Commentary on Chapter Five
Up to now, the narrative has been from Milkman's point of view. After Hagar's attempts to kill him, the narrative switches to the female point of view of Ruth and Pilate. Ruth's isolation was like Milkman's own, because she was the refined daughter of the doctor and could not mingle with either whites or lower-class blacks. Her father was the only one who loved her. Although her hanging on to her father and son seem to be abnormal and somewhat incestuous by implication, her loneliness and abuse by her husband give a new angle on her behavior. Macon accuses Ruth of being passively aggressive and his sister of being treacherous. He does not trust women. In this chapter both of these women are seen in a more reasonable light, trying to survive as best they can in a hostile world. Though Ruth was a protected daughter of privilege, and Pilate was a homeless waif, Pilate is the stronger of the two.
Of all the characters in the book, Pilate is the one who most knows herself and lives her life unafraid and with dignity.

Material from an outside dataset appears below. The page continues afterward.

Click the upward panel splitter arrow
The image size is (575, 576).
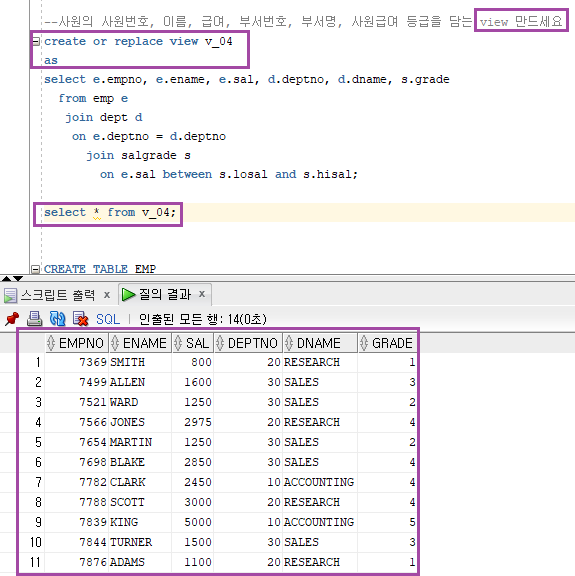click(6, 278)
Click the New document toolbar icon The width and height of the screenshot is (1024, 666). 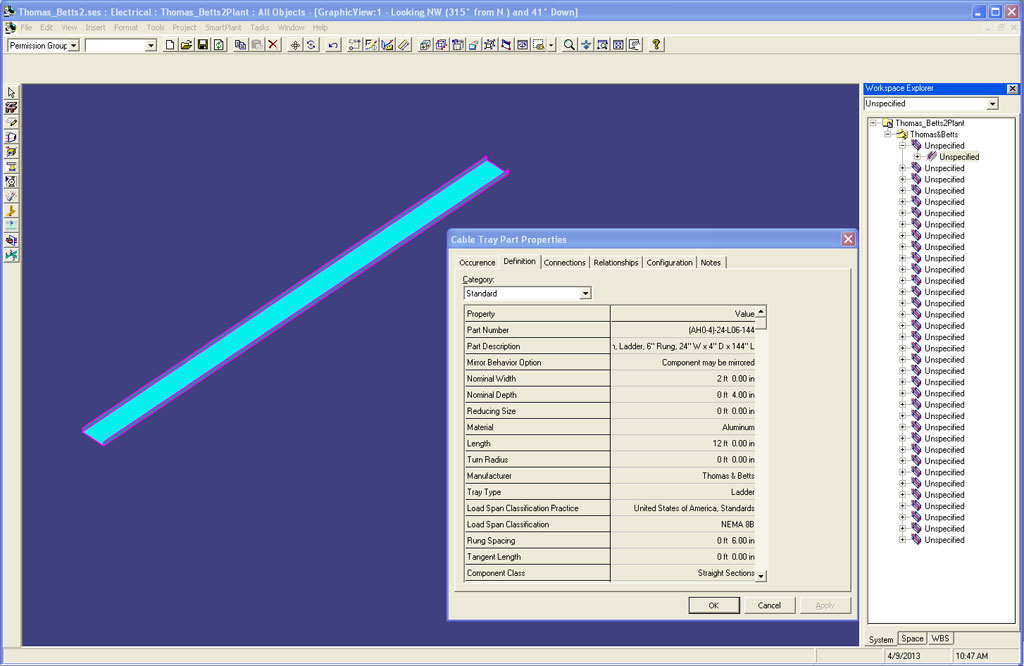[x=170, y=45]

She creates whom she wants to be, and she tries to help others, yet Pilate is marginalized in every possible way. She is black, poor, a refugee, without male protection, an outcast because of her physical abnormality, and a visionary. Because of her background she is free of intimidation in a way the others are not. Pilate also has a deep moral sense. As much a victim of racism as her brother, she is still not full of hate and revenge. She has not become hard, even carrying around what she believes to be the bones of the white man her brother killed.
Milkman also becomes more interesting now as a figure because all three women, Ruth, Pilate, and finally, Hagar, have given totally to bring him into existence and keep him alive. He does not understand or appreciate any of this. All three women have Biblical names of outcasts. Ruth is the loyal outsider who helps to found the line of David, and therefore, the lineage of Christ. Pilate is the Roman outsider who becomes responsible for Christ's death, and Hagar was the outcast mistress of Abraham, who was thrown out into the desert after she had served her purpose.
The single event of Macon Dead Sr.'s death has many strange and tragic outcomes over the next two generations, especially since the stories were not told. It becomes more and more important as these lives move forward that they also go back to what has happened but never confronted or healed. Again, this parallels the history of African-Americans who are only able to go forward by looking truthfully at the past.